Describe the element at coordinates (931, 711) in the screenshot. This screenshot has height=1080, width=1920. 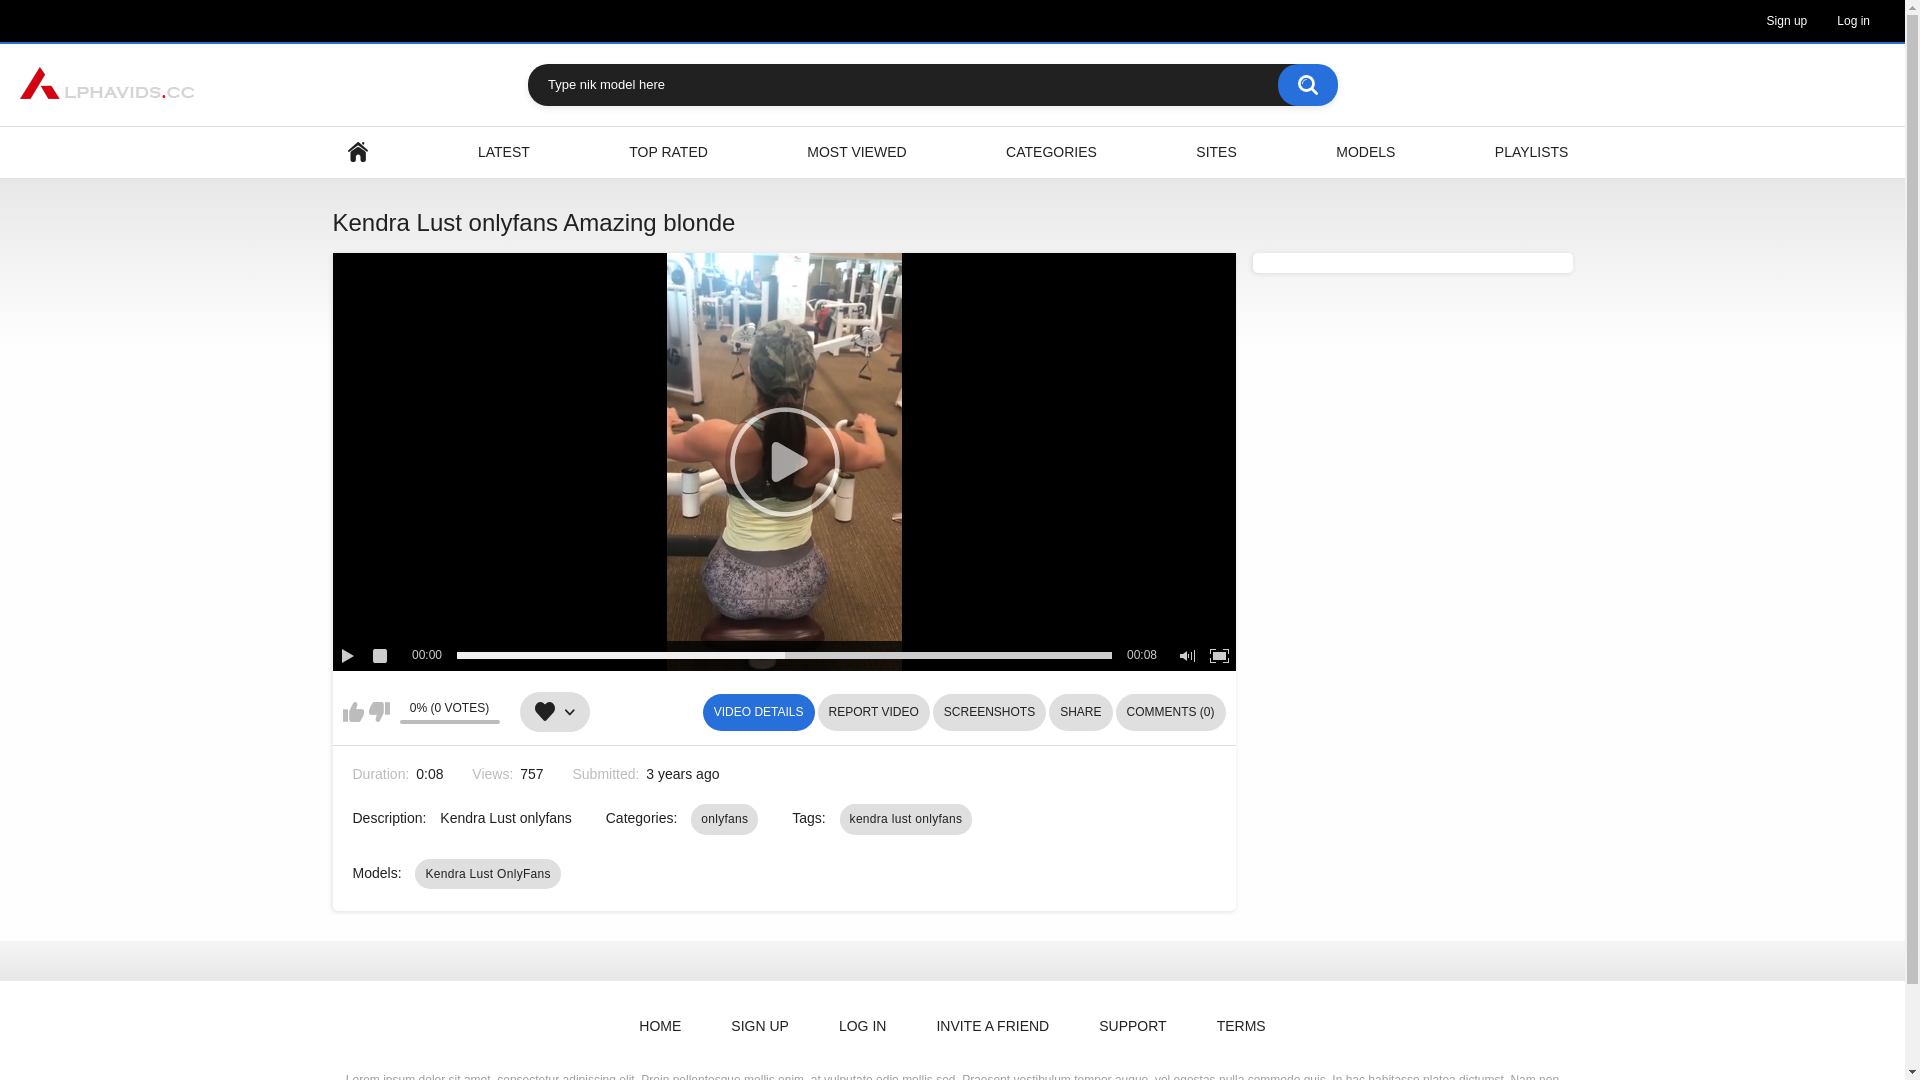
I see `'SCREENSHOTS'` at that location.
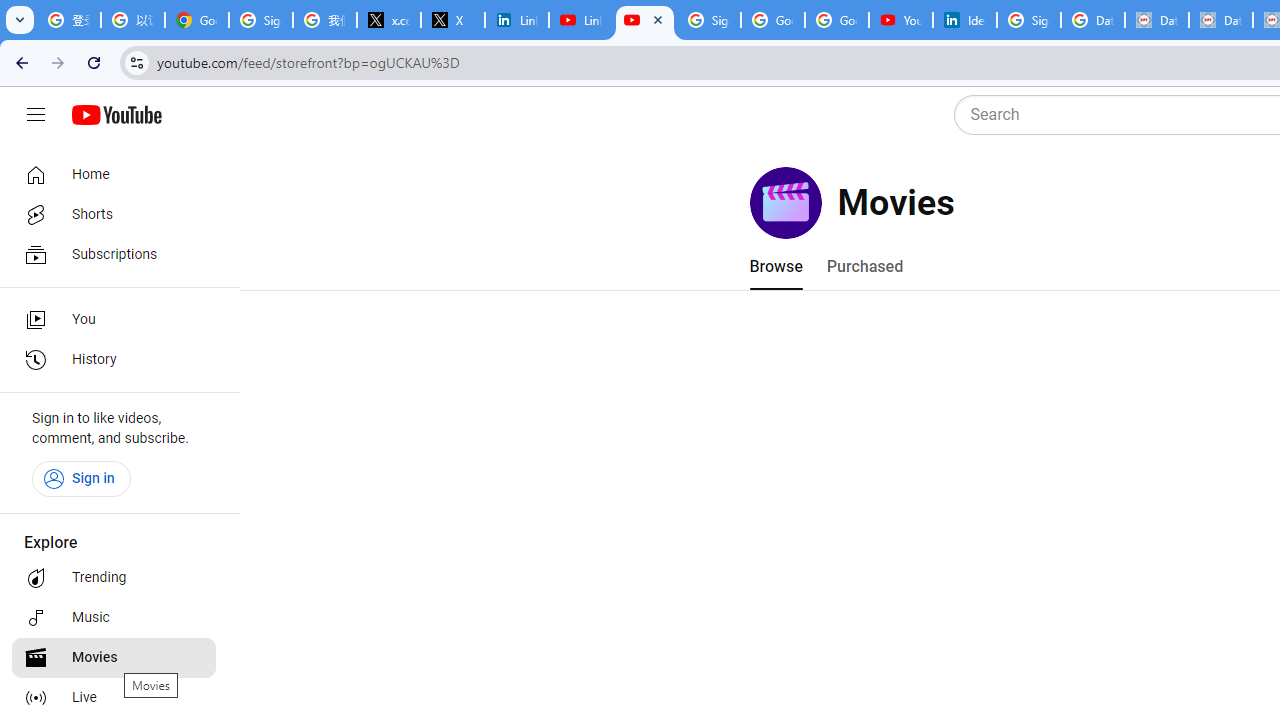 The height and width of the screenshot is (720, 1280). What do you see at coordinates (1157, 20) in the screenshot?
I see `'Data Privacy Framework'` at bounding box center [1157, 20].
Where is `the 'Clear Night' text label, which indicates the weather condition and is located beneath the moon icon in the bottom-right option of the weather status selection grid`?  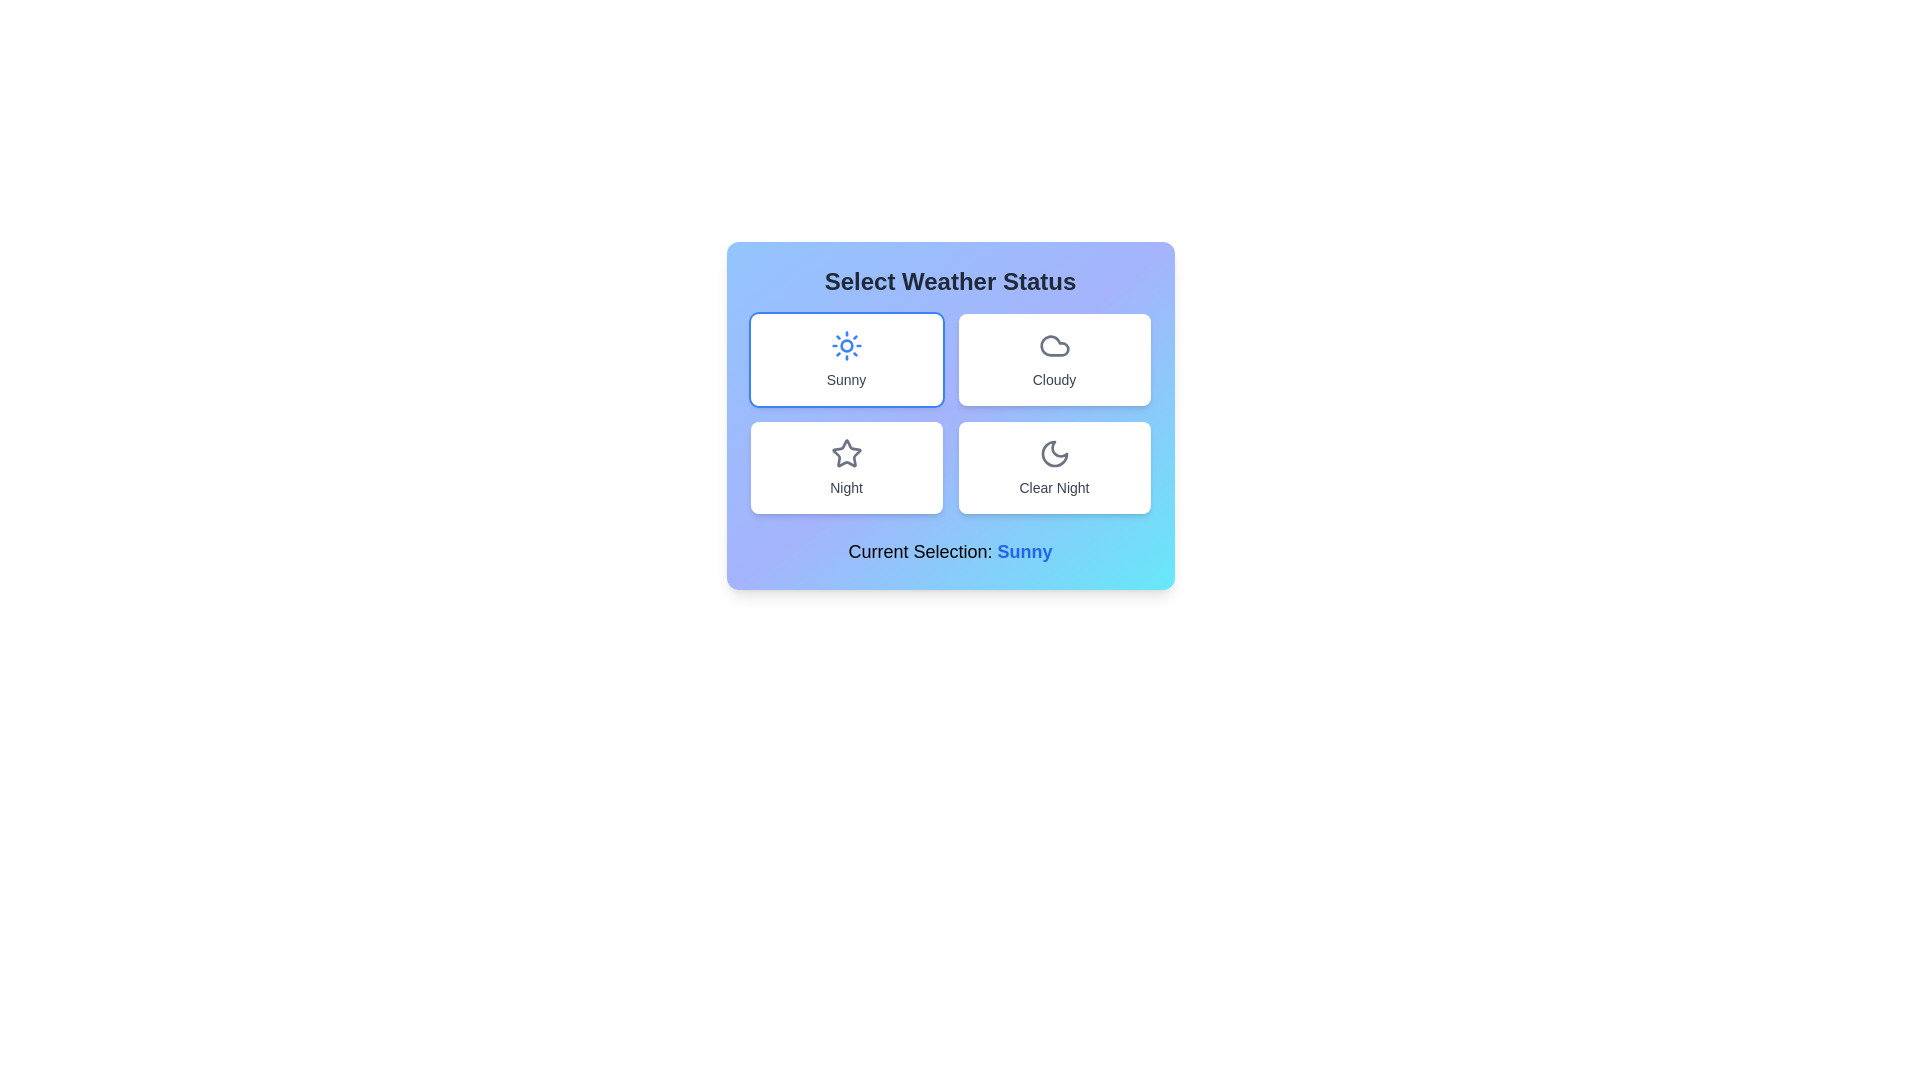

| Aim of the task |
Reproduce the lines verbatim from the first one through the line containing "center [1157, 20].", leaving out the pictures.

| The response |
Describe the element at coordinates (931, 711) in the screenshot. This screenshot has height=1080, width=1920. 
I see `'SCREENSHOTS'` at that location.
 The height and width of the screenshot is (720, 1280). What do you see at coordinates (1157, 20) in the screenshot?
I see `'Data Privacy Framework'` at bounding box center [1157, 20].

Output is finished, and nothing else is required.